Records provided START

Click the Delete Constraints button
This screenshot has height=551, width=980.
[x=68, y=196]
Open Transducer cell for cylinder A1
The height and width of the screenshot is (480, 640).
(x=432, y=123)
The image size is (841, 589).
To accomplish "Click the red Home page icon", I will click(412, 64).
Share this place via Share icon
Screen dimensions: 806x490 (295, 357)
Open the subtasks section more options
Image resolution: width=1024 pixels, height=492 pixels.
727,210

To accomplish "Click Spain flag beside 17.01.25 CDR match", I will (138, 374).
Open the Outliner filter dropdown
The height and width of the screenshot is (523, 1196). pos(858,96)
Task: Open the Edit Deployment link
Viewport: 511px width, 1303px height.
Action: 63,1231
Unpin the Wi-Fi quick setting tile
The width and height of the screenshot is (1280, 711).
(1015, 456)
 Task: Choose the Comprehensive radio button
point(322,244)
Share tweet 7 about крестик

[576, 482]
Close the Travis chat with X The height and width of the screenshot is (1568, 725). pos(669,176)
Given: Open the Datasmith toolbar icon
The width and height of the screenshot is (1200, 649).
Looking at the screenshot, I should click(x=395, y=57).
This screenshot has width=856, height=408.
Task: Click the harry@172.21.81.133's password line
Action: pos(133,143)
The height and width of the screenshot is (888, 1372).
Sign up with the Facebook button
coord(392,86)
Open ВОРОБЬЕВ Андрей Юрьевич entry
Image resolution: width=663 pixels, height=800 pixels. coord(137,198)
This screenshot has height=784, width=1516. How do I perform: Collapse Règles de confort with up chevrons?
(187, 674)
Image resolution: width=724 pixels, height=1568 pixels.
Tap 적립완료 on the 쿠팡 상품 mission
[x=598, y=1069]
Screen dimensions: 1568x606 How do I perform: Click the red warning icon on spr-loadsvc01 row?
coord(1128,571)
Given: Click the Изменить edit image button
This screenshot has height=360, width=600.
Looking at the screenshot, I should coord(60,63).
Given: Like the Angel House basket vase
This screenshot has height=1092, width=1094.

Records provided END

**Work instructions:** Print the line with "This screenshot has height=784, width=1516." and every line after it in the entries above, exactly as written. Leave out all other lines.

**Output for this exercise:**
This screenshot has height=784, width=1516. How do I perform: Collapse Règles de confort with up chevrons?
(187, 674)
Image resolution: width=724 pixels, height=1568 pixels.
Tap 적립완료 on the 쿠팡 상품 mission
[x=598, y=1069]
Screen dimensions: 1568x606 How do I perform: Click the red warning icon on spr-loadsvc01 row?
coord(1128,571)
Given: Click the Изменить edit image button
This screenshot has height=360, width=600.
Looking at the screenshot, I should coord(60,63).
Given: Like the Angel House basket vase
This screenshot has height=1092, width=1094.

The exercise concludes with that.